In reaction, the Chronicle-Herald played catch-up in 2011, launching a rival morning business newsletter and hiring additional business reporters.

But a major component of AllNovaScotia’s success is style, not just substance.

“We speculate about an awful lot of stuff — this could happen; that might happen,” says Cox. “We write about it with a certain amount of self-righteousness that a lot of business publications won’t take to.”

How much of this style can be attributed to Bentley’s roots with the gossip magazine Frank?

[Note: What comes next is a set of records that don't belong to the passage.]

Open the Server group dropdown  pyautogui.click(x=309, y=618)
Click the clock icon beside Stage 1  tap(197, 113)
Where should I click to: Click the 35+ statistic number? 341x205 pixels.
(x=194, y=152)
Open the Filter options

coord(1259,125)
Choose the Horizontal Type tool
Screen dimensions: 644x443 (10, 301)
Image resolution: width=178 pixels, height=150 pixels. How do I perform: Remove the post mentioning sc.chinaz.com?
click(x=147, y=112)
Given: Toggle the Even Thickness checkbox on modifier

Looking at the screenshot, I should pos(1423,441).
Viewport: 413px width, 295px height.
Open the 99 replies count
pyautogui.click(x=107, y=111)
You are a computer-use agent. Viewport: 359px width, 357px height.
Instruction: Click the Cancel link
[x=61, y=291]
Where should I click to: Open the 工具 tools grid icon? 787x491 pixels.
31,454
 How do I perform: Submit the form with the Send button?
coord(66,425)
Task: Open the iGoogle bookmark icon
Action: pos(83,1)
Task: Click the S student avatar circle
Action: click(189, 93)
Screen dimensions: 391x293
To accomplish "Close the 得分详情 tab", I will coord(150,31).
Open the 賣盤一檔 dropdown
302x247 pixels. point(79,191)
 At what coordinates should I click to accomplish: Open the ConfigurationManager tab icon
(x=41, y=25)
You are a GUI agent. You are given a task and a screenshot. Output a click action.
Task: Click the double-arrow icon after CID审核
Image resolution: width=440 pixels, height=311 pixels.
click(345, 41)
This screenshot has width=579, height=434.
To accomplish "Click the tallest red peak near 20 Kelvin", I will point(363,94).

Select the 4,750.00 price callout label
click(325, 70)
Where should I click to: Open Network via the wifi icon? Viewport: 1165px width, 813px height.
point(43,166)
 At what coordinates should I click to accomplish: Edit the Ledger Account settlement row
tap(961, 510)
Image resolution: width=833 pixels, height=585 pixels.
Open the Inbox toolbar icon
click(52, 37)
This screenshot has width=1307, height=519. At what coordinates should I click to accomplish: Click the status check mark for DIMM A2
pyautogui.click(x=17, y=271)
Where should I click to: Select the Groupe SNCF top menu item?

“I think a substantial amount,” adds Cox. “We’re criticized harshly in the [local] journalism school for using anonymous sources, because we do. But we have people who talk to us who won’t talk to anyone else. If they’re going to give me the legitimate news and I can verify it somewhere else, I think that’s my job to get it out there.”

For Bentley — who co-owns AllNovaScotia with his daughter, the publisher — “getting it out there” simply wouldn’t happen without the site’s uncompromising paywall.

“We’ve got to do that, otherwise they won’t buy the bloody thing,” he says flatly. “Our competition is people who want to read it for nothing. That’s the great big overarching thing that attempts to suck our blood every day. It sounds a bit paranoid. But that’s the problem.”

The result, says the consultant and blogger Donham, is a web site that would appear not to get the Internet at all, by today’s online news norms.

But that’s fine with Bentley. He knows what his content is worth to his audience — in contrast to many media excutives who “think what they’ve got is more valuable than it is.” He acknowledges the value of social media in the Arab Spring uprisings, but insists, “You can’t be in the content business and not get paid for it.”

Even so, he cautions against viewing AllNovaScotia as a model. “This thing has been going on for 10 or 11 years. It’s one little place,” he says. “What sort of success is that? It’s not as though it has taken off like wildfire and spread across the continent, has it?”

Note for transparency: Cox is a sessional instructor and colleague of mine at the University of King’s College School of Journalism.

POSTED     Jan. 23, 2012, 10:30 a.m.